3.2.2. PS-DSCI enabled continuous mapping of global rCBF increases in mice with intact skulls during 8% CO2 inhalations

Figures 6(a) and 6(b) show time-course changes of rCBF before, during, and after 8% CO2 inhalation in one illustrative mouse (mouse #8) and group mice (n=8, mouse #1 to mouse #8,) with intact skulls, respectively. Some animals exhibited noticeable body movements, along with irregular respiration rates and heartbeats, after CO2 inhalation, which may contribute to some variations and spikes in regional rCBF. Future experiments will include a pulse oximeter to continuously monitor respiration and heart rates, enhancing our understanding of these physiological and cerebral hemodynamic variations and interactions.

After discontinuing CO2 inhalation, rCBF gradually decreased toward baseline; however, it did not fully return to baseline level by the end of our recovery measurement over 10  min. Prolonged recoveries following CO2 inhalation in rodents have also been reported in other studies with similar experimental protocols.58 Nonetheless, longer periods of optical measurements are needed to capture the full recovery of rCBF following CO2 inhalation.
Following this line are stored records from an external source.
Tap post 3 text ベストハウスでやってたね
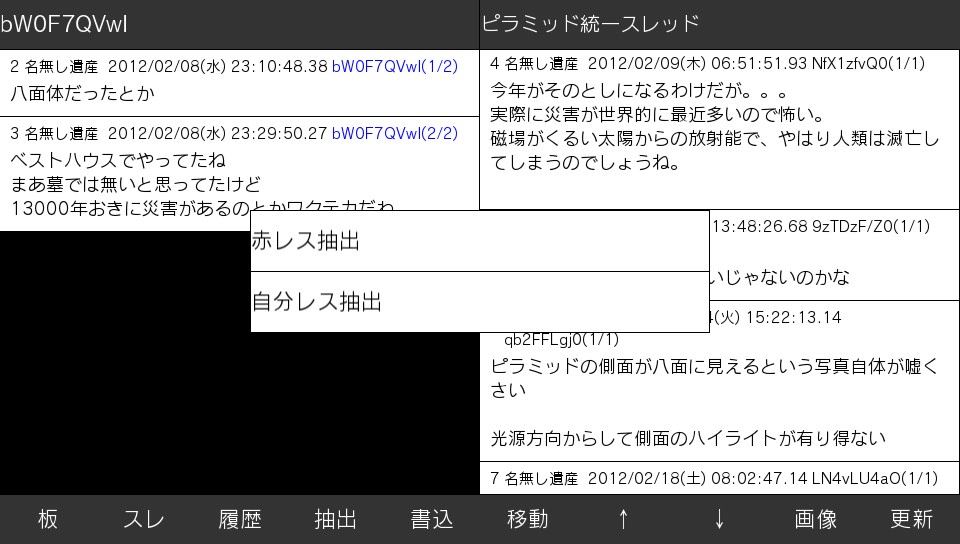Viewport: 960px width, 544px height. pyautogui.click(x=119, y=160)
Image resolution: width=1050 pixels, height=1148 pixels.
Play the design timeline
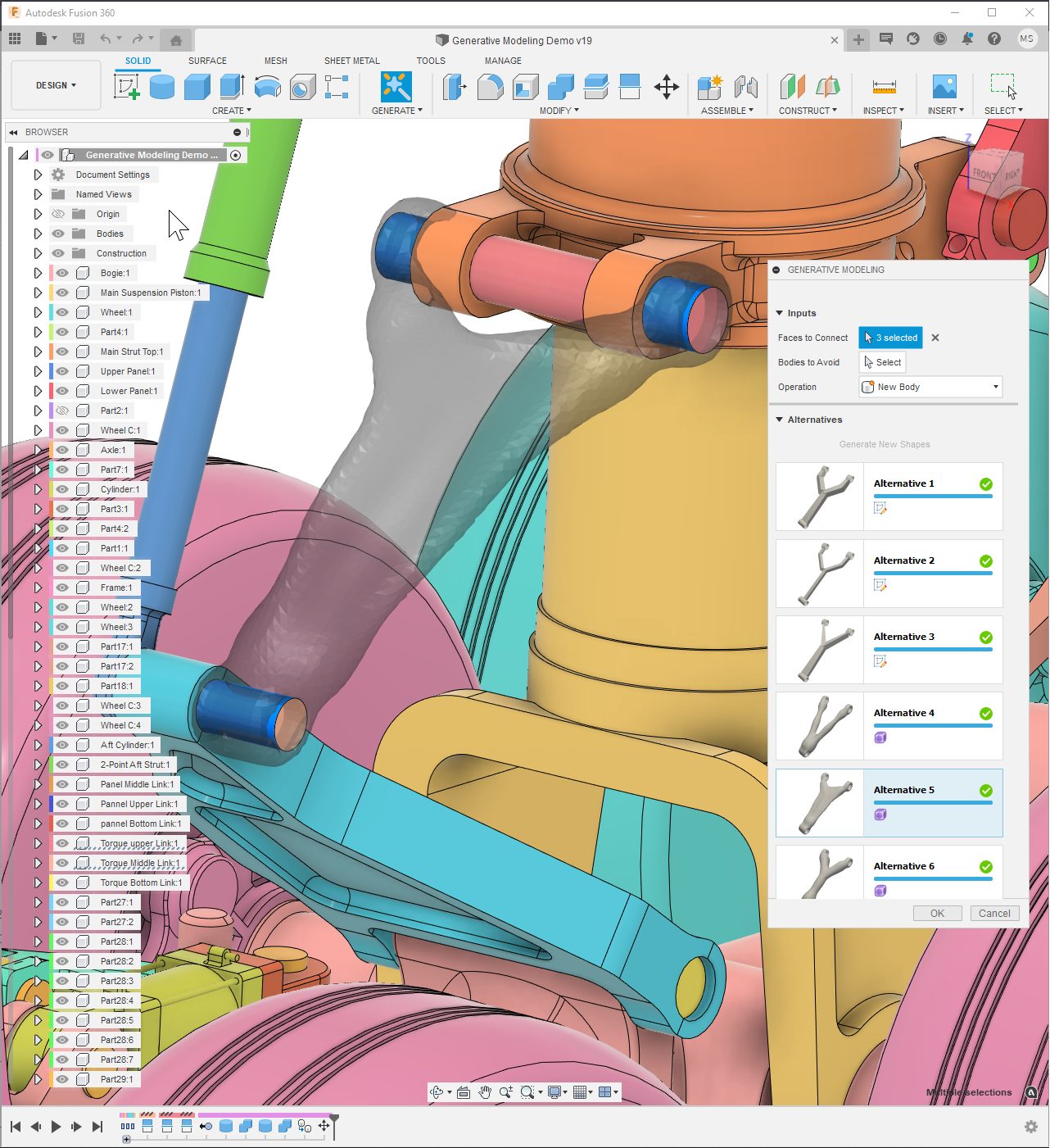[x=56, y=1127]
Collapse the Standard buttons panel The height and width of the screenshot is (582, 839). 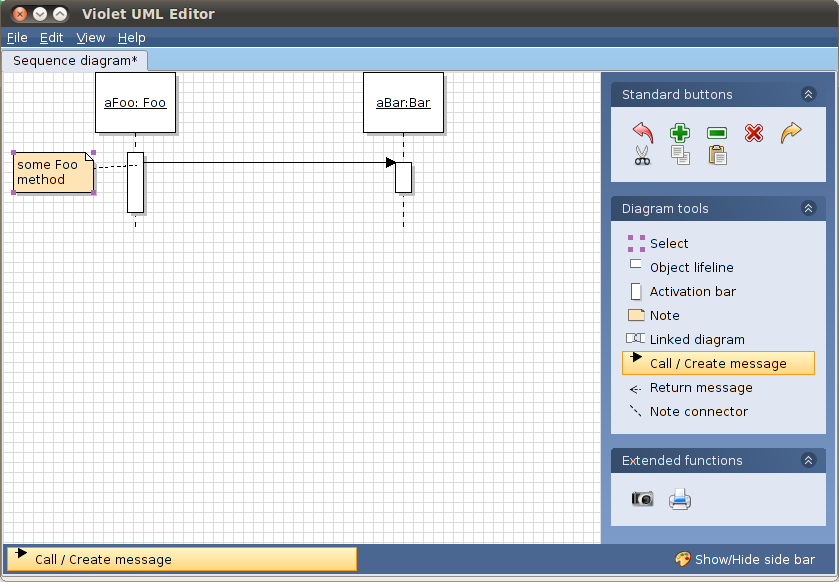click(808, 95)
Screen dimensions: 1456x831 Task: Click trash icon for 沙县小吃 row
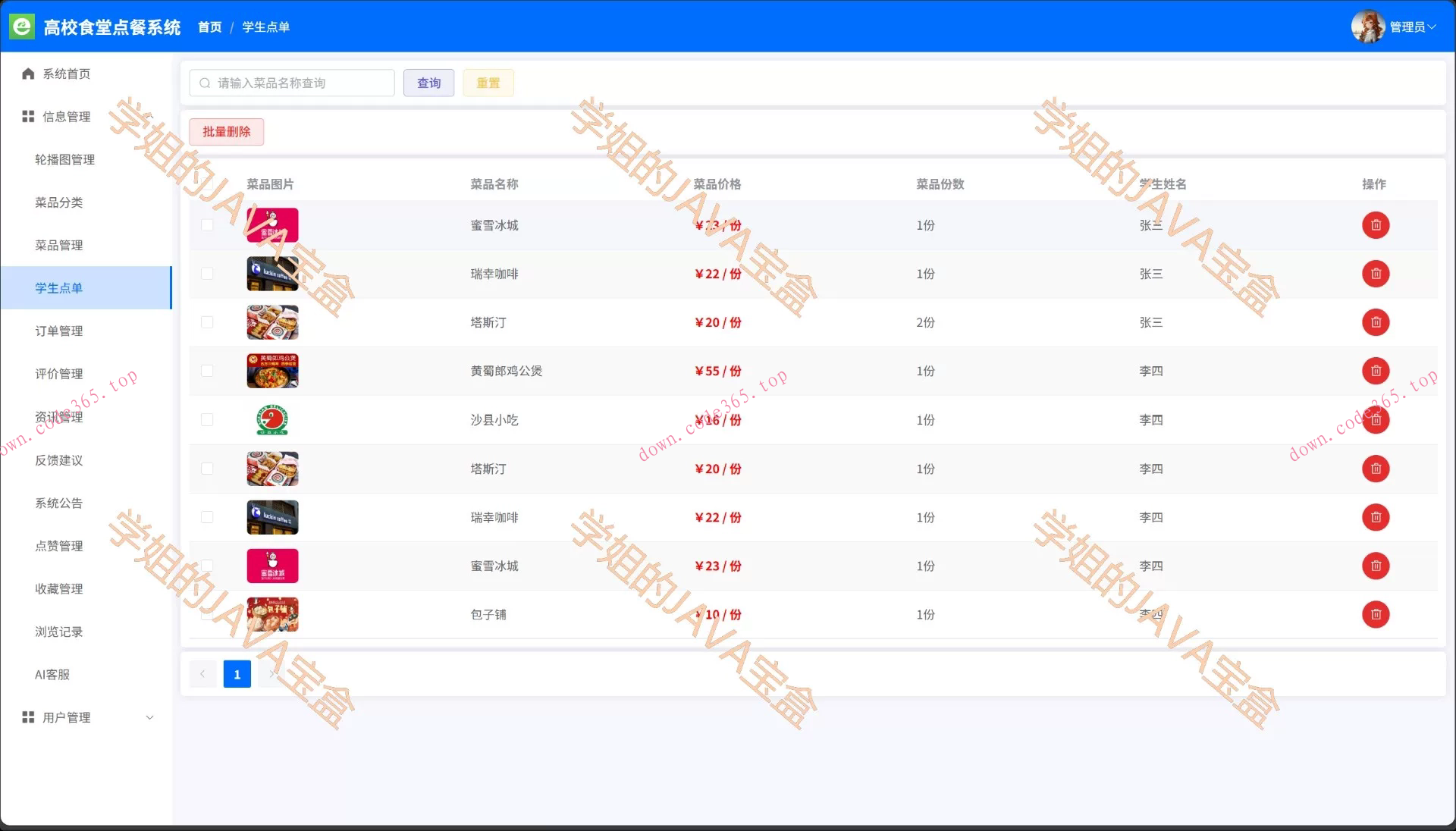coord(1376,419)
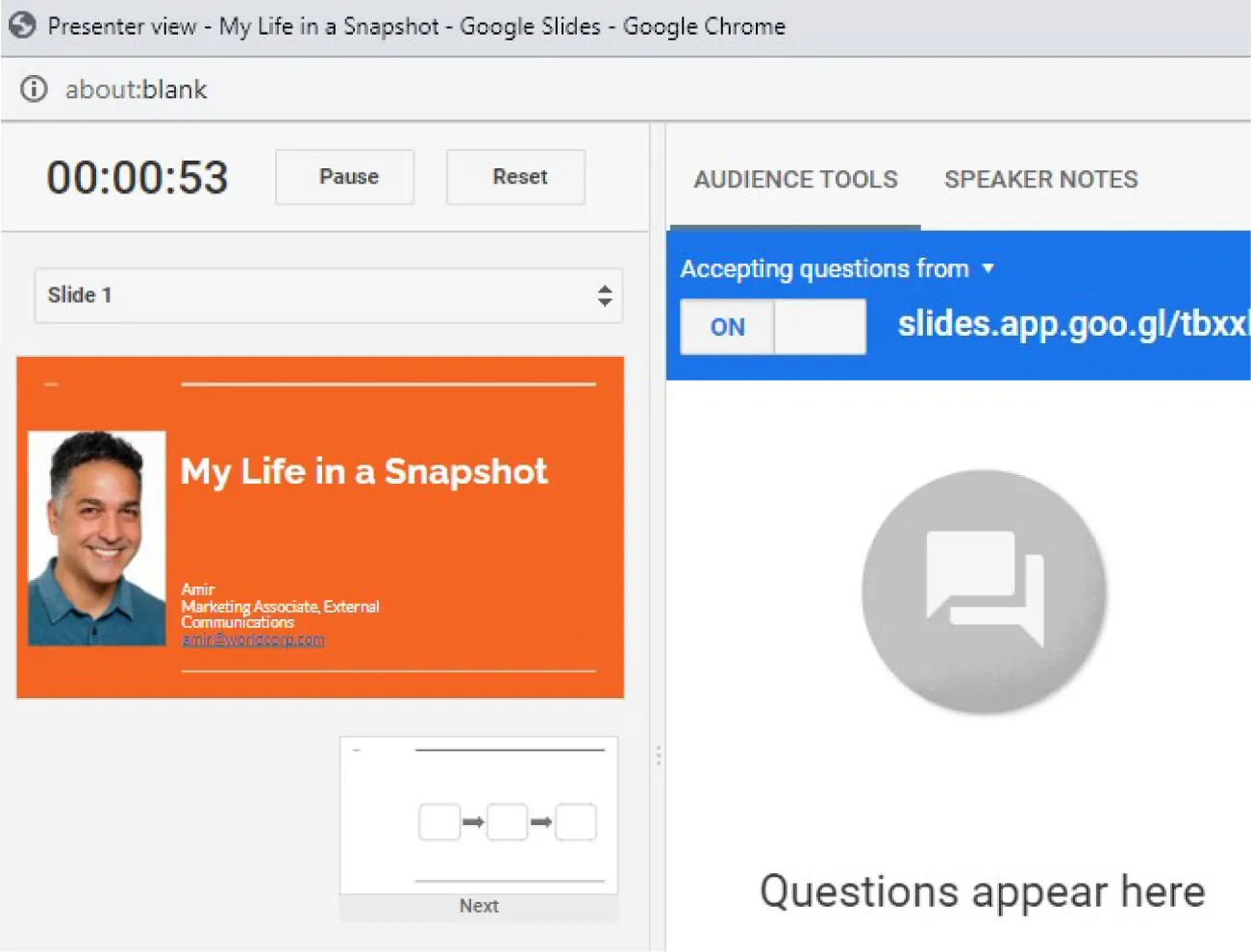This screenshot has width=1251, height=952.
Task: Click the Next label under the upcoming slide
Action: point(478,905)
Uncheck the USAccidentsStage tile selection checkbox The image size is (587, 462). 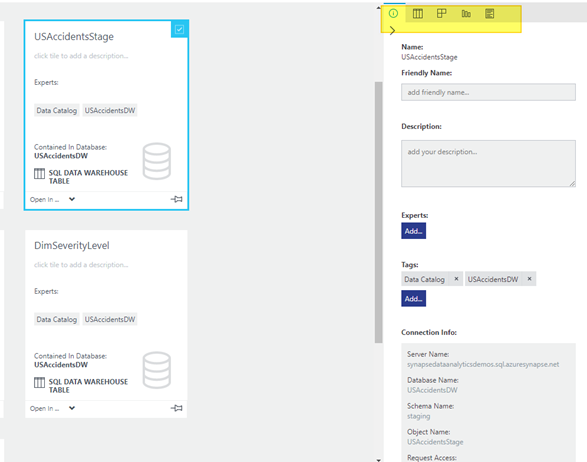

Table 3 summarizes group time-course changes in rCBF and corresponding p-values for comparing those changes at different phases of CO2 inhalation relative to the baseline (assigning 100%). The average rCBF values at the baseline and recovery phases were quantified using the mean values of data during the entire baseline and recovery phases. The average rCBF values at the 8% CO2 inhalation phase were quantified over a 2-min period of the CO2 inhalation phase, when peak rCBF increases were observed. The results show that the inhalation of 8% CO2 resulted in a significant increase in rCBF (109.98%±2.26%, p=0.012) from the baseline (100%), which lasted to the recovery phase (107.07%±2.36%, p=0.025).

Table 3.

Group average rCBF changes (mean ± standard error) from their baselines (100%) during 8% CO2 inhalations in eight mice (mouse #1 to mouse #8).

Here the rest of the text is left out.